Aslında o mimiği, suratının hâlini anlatmak lazım ama o anın tasviri kolay değil. Kesinlikle üzgün değildi. Yani hayranı olduğu adamın geriye düşmesi onu üzmüyordu. Daha kötüsü; sinirleniyordu. Ronaldo’ya kızıyordu. Sanki ilk antrenörü gibi, sanki babası gibi… Ronaldo’nun bütün eksiklerinden(!) bahsetmeye başladı. Her frikiğe vurmasından, sadece fiziksel gücünü kullanmasından, takımı fazla düşünmemesinden.. Sanki şampiyonluğu kaybeden takımı soyunma odasına ıslıklarla uğurlayan bir taraftar gibiydi… Sonra sıra Messi’ye geldi.
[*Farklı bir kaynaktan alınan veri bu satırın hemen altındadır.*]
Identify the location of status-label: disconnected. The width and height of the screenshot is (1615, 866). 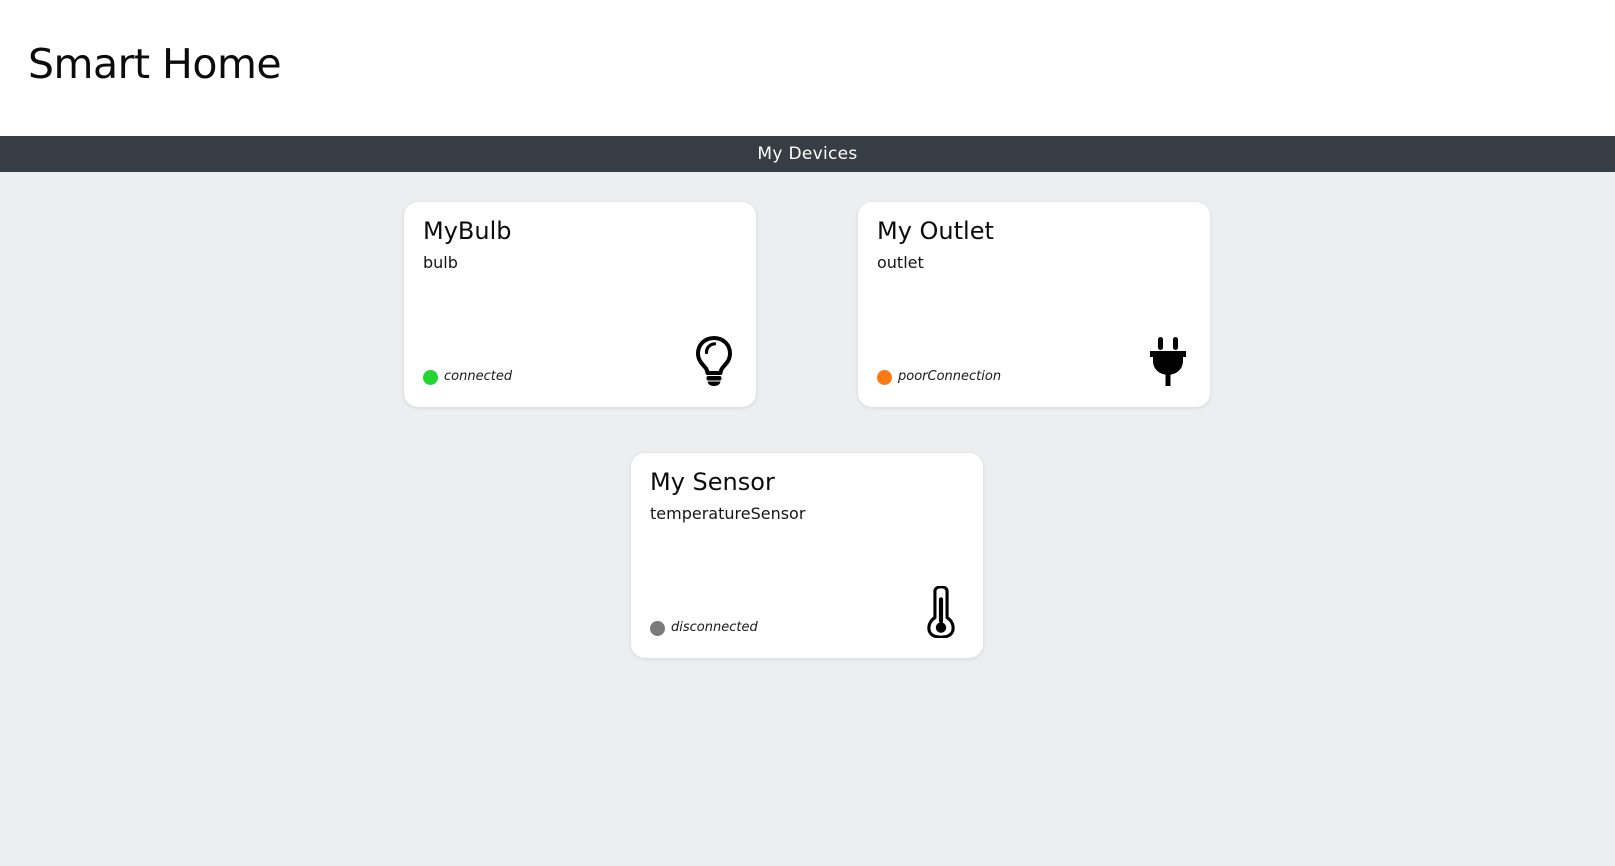
(714, 628).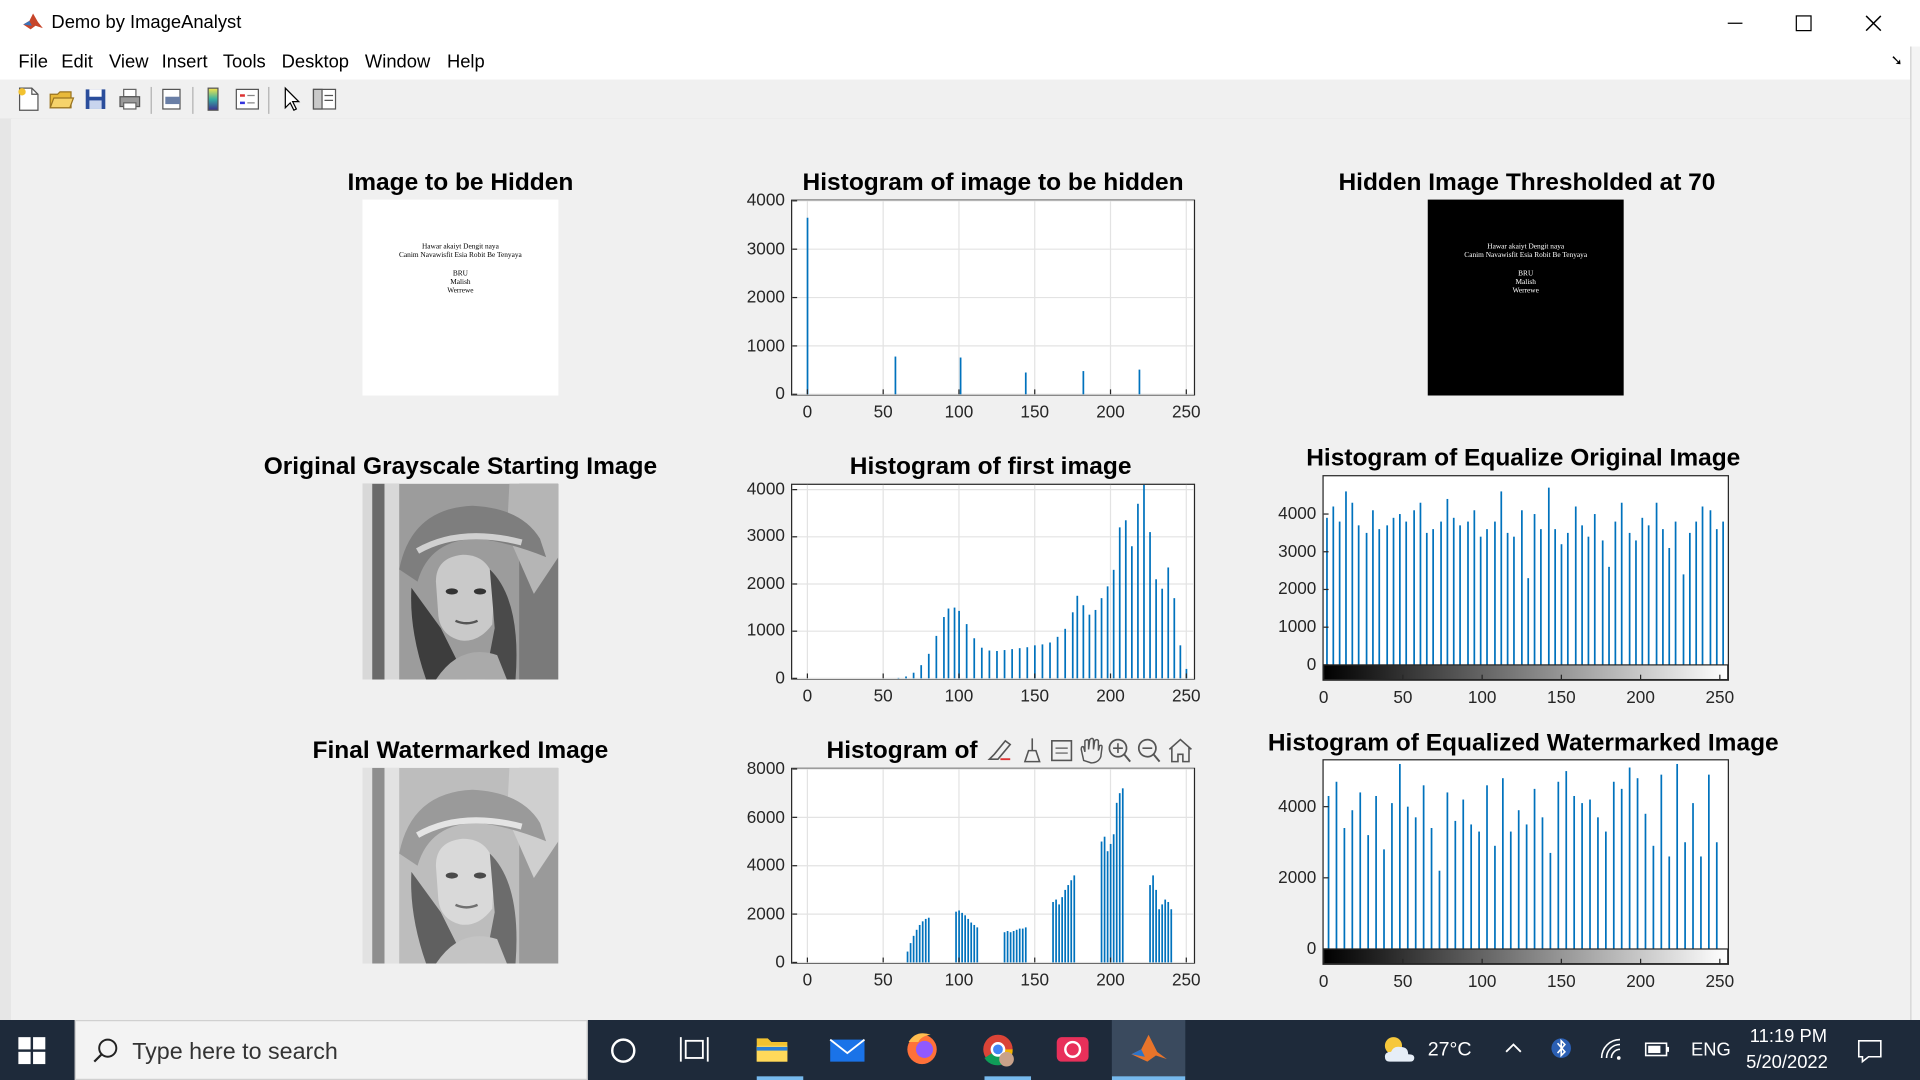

“İnsan değil abi” dedi. ”Yaptıklarına anlam veremiyorum, tekrar tekrar izliyorum.”
Sonra cebinden akıllı telefonunu çıkardı. Hemen Messi’nin Bayern’e attığı golü açtı. Hem golü izliyoruz hem de Emre bana golü analiz ediyor.
– Bak herkes Boateng’e attığı çalımdan bahsediyor ama orada bir şey yok. Klasik Messi, hızını kullanmış, adam da penaltı yaptırmamak için öyle düşüyor. Çok abartılacak bir durum değil. Ama şu vuruş yok mu… Topa nasıl vuruyor öyle, inanılmaz. Bunu Ronaldo yapamaz. Topun gittiği yer en ölü nokta. Ne yukardan aşırtma, ne yerden hafif kaldırma. Tam ortaya. Üstelik karşındaki de Neuer, boş kaleci değil.
Şaşırdım. Golde kimsenin konuşmadığı noktaya parmak basmasına değil. Ondan böyle bir Messi övgüsü gelmesine.. Olacak iş değildi. Yılların Ronaldo hayranı olarak bu cümleleri kurması, hızını alamayıp Messi övgülerine başlaması… Mahallenin diğer çocuklarına anlatsam inanmazladı. Sordum, ”Ne oldu oğlum sana” dedim. Gönül Yarası filmindeki o sahnenin vurucu cümlesini anımsattı:
– Messi’ye hakkını vermek için illa ‘Messi’ci olmaya gerek yok ki… Adam bambaşka bir futbolcu ve biz onu her hafta izleyen kuşağız. Bundan daha büyük zevk yok!